As the visit lengthened from 36 hr. to four days, White House reporters prepared for an interview with Master Untiedt. Surprised and irritated were they when the boy hero refused to be interviewed, said that he had promised his Washington observations to enterprising Fred G. Bonfils' Denver Post. Said the Post's managing editor: "Naturally we are very proud of the boy keeping his promise. It was characteristic of this fine lad."

P:Along with many another notable, President Hoover last week sent a congratulatory letter to William C. Creamer, octogenarian silk salesman of Manhattan's Arnold, Constable & Co. Salesman Creamer remembers selling silk by the yard to Mrs. Abraham Lincoln, Mrs. Ulysses Simpson Grant, recalls seeing Theodore Roosevelt brought to the store by his mother.

P: Vanity Fair received a scathing letter from Mrs. Ava Long, White Housekeeper, last week. Mrs. Long had read an article, Your Host in the White House by Jefferson Chase, in the smartchart's March issue which ridiculed the sorry lack of ceremony at White House functions.
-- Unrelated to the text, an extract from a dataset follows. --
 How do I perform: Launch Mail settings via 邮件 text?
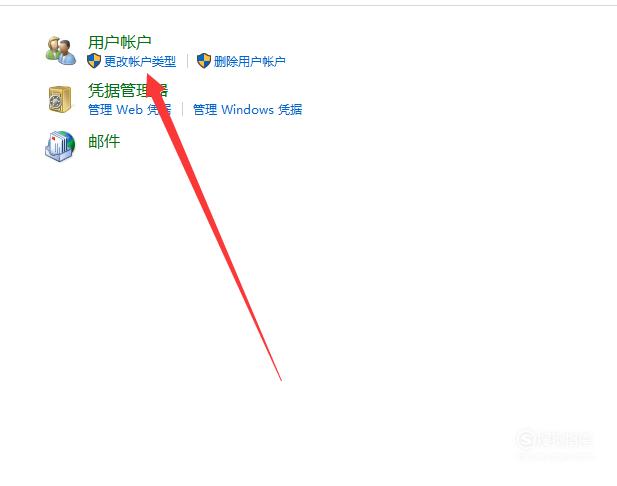pyautogui.click(x=104, y=141)
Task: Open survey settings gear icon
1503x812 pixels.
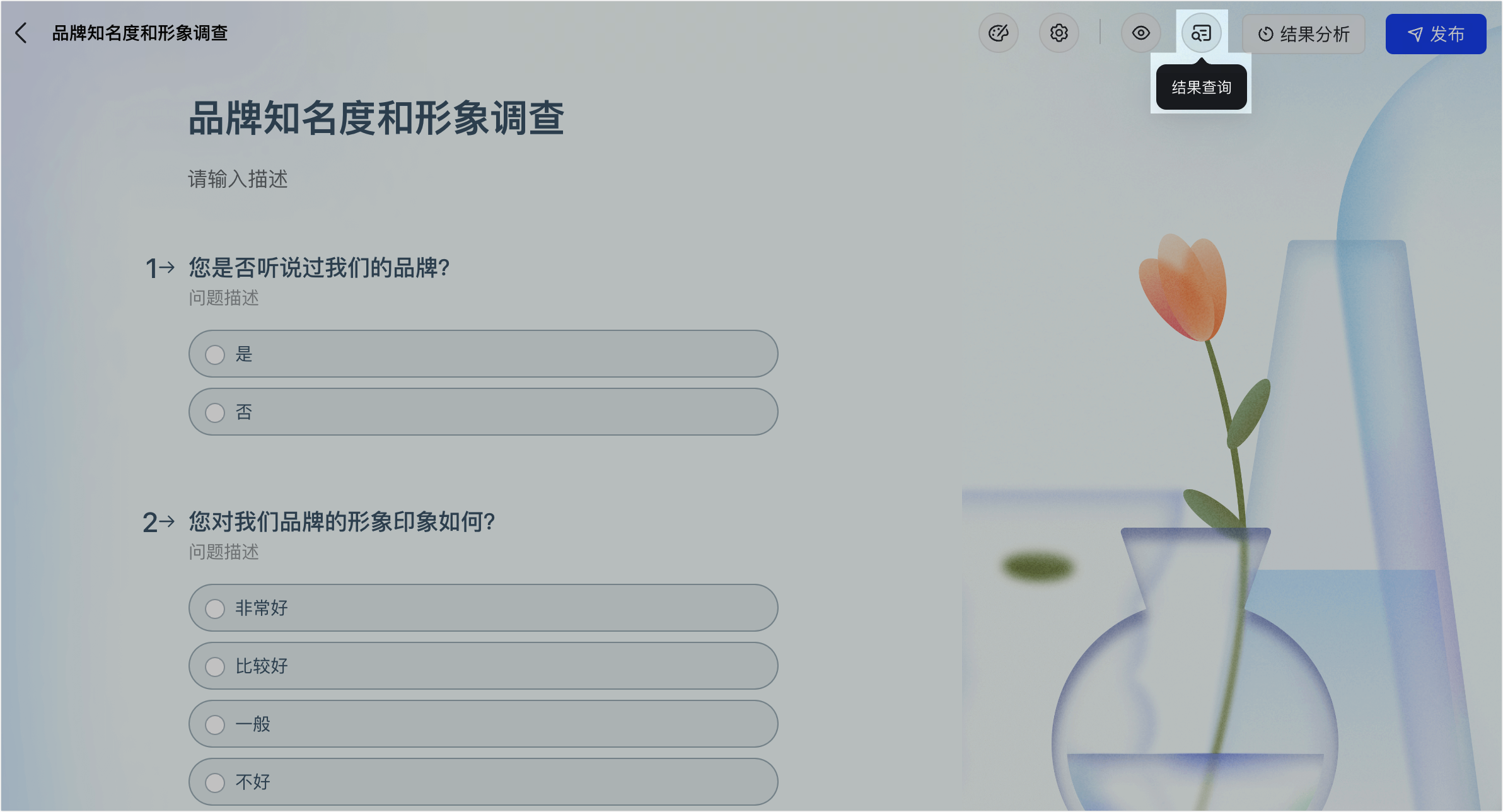Action: click(1059, 33)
Said Author Chase: "There is not a humble Negro lodge-brother who could not give pur Government cards and aces and beat it every time on dignified ceremonial." Said Housekeeper Long: "Jefferson Chase should be run out of town. . . . You would be the first to object if your taxes were increased in order to increase the White House appropriation to allow of lavish entertainments."

P: Peace through disarmament was President Hoover's topic in a speech last week welcoming the International Chamber of Commerce to Washington. Said he: "It is within the power of business men of the world to insist that this problem shall be met with sincerity, courage, and constructive action. It is within the power of statesmen to give to the world a great assurance for the future and a great moral victory for humanity."